[Mesa-dev] [PATCH 43/61] radeonsi/gfx9: add GS prolog support for merged ES-GS
Nicolai Hähnle
nhaehnle at gmail.com
Fri Apr 28 11:25:33 UTC 2017
On 24.04.2017 10:45, Marek Olšák wrote:
> From: Marek Olšák <marek.olsak at amd.com>
>
> ---
> src/gallium/drivers/radeonsi/si_shader.c | 87 +++++++++++++++++++++++++-------
> 1 file changed, 70 insertions(+), 17 deletions(-)
>
> diff --git a/src/gallium/drivers/radeonsi/si_shader.c b/src/gallium/drivers/radeonsi/si_shader.c
> index a4c2ac0..392f85d 100644
> --- a/src/gallium/drivers/radeonsi/si_shader.c
> +++ b/src/gallium/drivers/radeonsi/si_shader.c
> @@ -7368,20 +7368,28 @@ static void si_count_scratch_private_memory(struct si_shader_context *ctx)

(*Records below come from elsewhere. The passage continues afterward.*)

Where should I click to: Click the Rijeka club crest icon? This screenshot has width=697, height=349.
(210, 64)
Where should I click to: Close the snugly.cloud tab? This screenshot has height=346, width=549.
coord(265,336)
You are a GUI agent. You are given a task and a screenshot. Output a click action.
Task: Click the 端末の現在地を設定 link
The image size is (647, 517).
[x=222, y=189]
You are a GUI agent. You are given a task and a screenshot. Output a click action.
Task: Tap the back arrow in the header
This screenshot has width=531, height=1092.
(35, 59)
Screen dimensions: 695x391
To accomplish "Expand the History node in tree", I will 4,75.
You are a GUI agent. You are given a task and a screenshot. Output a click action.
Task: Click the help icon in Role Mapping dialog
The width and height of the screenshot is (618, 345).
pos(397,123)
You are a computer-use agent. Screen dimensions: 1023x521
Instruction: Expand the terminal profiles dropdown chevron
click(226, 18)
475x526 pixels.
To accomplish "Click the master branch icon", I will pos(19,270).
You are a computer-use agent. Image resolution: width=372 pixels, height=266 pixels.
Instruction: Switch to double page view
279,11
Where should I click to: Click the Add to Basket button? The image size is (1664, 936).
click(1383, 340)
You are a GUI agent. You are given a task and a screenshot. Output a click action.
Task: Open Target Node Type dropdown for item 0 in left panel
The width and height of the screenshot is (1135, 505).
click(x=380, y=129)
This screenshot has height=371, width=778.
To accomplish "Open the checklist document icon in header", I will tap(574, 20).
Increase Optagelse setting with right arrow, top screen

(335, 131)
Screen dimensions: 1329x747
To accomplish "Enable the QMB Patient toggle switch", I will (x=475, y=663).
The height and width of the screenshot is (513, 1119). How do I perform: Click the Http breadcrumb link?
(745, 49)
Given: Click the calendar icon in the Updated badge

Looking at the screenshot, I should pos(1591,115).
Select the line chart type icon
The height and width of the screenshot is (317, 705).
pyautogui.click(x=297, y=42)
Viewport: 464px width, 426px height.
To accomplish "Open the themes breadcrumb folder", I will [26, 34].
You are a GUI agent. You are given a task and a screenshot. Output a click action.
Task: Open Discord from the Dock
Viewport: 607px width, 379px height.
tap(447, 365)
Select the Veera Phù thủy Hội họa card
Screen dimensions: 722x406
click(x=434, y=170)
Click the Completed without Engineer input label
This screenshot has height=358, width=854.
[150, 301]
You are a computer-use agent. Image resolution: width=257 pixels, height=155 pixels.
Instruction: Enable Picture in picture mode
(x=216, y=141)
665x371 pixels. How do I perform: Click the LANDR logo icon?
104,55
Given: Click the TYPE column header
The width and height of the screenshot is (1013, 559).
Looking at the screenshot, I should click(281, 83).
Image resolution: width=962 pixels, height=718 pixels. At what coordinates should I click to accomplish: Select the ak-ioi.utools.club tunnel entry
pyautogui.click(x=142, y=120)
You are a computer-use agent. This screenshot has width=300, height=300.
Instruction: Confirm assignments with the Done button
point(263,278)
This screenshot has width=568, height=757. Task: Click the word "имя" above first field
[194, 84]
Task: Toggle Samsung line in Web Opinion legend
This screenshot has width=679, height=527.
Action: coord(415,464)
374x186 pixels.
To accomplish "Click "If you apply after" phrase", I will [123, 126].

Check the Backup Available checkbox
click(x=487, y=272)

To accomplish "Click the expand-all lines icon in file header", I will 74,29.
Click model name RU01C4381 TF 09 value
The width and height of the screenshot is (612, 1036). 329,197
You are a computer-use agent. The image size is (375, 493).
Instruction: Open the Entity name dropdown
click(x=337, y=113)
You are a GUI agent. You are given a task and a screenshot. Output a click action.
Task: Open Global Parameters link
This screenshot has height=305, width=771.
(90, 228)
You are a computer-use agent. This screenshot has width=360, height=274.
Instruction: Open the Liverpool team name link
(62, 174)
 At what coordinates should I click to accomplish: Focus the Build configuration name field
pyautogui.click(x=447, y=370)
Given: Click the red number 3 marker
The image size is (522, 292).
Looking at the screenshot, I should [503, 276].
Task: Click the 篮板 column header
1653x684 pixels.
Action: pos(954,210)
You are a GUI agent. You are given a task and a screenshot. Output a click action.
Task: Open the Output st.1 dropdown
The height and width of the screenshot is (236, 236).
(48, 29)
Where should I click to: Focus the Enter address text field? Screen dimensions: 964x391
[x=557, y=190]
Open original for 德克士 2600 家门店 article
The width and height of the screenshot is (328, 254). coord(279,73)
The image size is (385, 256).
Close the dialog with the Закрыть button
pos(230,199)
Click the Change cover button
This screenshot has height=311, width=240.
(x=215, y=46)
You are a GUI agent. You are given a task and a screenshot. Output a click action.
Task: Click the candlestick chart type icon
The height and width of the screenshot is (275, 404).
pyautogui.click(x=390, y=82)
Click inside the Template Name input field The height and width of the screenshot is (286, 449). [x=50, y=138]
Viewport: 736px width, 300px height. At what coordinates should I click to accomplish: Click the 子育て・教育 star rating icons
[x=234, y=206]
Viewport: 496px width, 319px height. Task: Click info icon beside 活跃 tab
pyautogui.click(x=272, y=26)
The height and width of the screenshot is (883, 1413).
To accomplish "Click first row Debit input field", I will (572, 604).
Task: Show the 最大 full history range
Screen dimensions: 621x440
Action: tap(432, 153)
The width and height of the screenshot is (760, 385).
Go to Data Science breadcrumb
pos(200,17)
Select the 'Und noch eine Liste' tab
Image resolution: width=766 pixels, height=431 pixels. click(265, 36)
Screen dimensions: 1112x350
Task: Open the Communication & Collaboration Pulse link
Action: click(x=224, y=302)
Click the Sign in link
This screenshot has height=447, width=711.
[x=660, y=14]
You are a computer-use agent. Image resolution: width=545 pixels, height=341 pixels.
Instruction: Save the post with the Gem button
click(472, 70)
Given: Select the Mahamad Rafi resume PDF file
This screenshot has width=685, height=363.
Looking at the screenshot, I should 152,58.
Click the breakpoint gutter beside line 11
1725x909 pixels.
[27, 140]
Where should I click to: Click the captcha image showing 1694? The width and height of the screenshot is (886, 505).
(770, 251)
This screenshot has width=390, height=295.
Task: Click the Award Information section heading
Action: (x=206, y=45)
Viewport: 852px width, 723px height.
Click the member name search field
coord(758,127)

> LLVMTypeRef type = LLVMGetElementType(LLVMTypeOf(inst));
> /* No idea why LLVM aligns allocas to 4 elements. */
> unsigned alignment = LLVMGetAlignment(inst);
> unsigned dw_size = align(llvm_get_type_size(type) / 4, alignment);
> ctx->shader->config.private_mem_vgprs += dw_size;
> }
> bb = LLVMGetNextBasicBlock(bb);
> }
> }
>
> +static void si_init_exec_full_mask(struct si_shader_context *ctx)
> +{
> + LLVMValueRef full_mask = LLVMConstInt(ctx->i64, ~0ull, 0);
> + lp_build_intrinsic(ctx->gallivm.builder,
> + "llvm.amdgcn.init.exec", ctx->voidt,
> + &full_mask, 1, LP_FUNC_ATTR_CONVERGENT);
> +}
> +
> static void si_init_exec_from_input(struct si_shader_context *ctx,
> unsigned param, unsigned bitoffset)
> {
> LLVMValueRef args[] = {
> LLVMGetParam(ctx->main_fn, param),
> LLVMConstInt(ctx->i32, bitoffset, 0),
> };
> lp_build_intrinsic(ctx->gallivm.builder,
> "llvm.amdgcn.init.exec.from.input",
> ctx->voidt, args, 2, LP_FUNC_ATTR_CONVERGENT);
> @@ -7681,79 +7689,128 @@ static void si_get_ps_epilog_key(struct si_shader *shader,
> key->ps_epilog.states = shader->key.part.ps.epilog;
> }
>
> /**
> * Build the GS prolog function. Rotate the input vertices for triangle strips
> * with adjacency.
> */
> static void si_build_gs_prolog_function(struct si_shader_context *ctx,
> union si_shader_part_key *key)
> {
> - const unsigned num_sgprs = GFX6_GS_NUM_USER_SGPR + 2;
> - const unsigned num_vgprs = 8;
> + unsigned num_sgprs, num_vgprs;
> struct gallivm_state *gallivm = &ctx->gallivm;
> LLVMBuilderRef builder = gallivm->builder;
> - LLVMTypeRef params[32];
> - LLVMTypeRef returns[32];
> + LLVMTypeRef params[48]; /* 40 SGPRs (maximum) + some VGPRs */
> + LLVMTypeRef returns[48];
> LLVMValueRef func, ret;
>
> + if (ctx->screen->b.chip_class >= GFX9) {
> + num_sgprs = 8 + GFX9_GS_NUM_USER_SGPR;
> + num_vgprs = 5; /* ES inputs are not needed by GS */
> + } else {
> + num_sgprs = GFX6_GS_NUM_USER_SGPR + 2;
> + num_vgprs = 8;
> + }
> +
> for (unsigned i = 0; i < num_sgprs; ++i) {
> params[i] = ctx->i32;
> returns[i] = ctx->i32;
> }
>
> for (unsigned i = 0; i < num_vgprs; ++i) {
> params[num_sgprs + i] = ctx->i32;
> returns[num_sgprs + i] = ctx->f32;
> }
>
> /* Create the function. */
> si_create_function(ctx, "gs_prolog", returns, num_sgprs + num_vgprs,
> params, num_sgprs + num_vgprs, num_sgprs - 1);
> func = ctx->main_fn;
>
> + /* Set the full EXEC mask for the prolog, because we are only fiddling
> + * with registers here. The main shader part will set the correct EXEC
> + * mask.
> + */
> + if (ctx->screen->b.chip_class >= GFX9)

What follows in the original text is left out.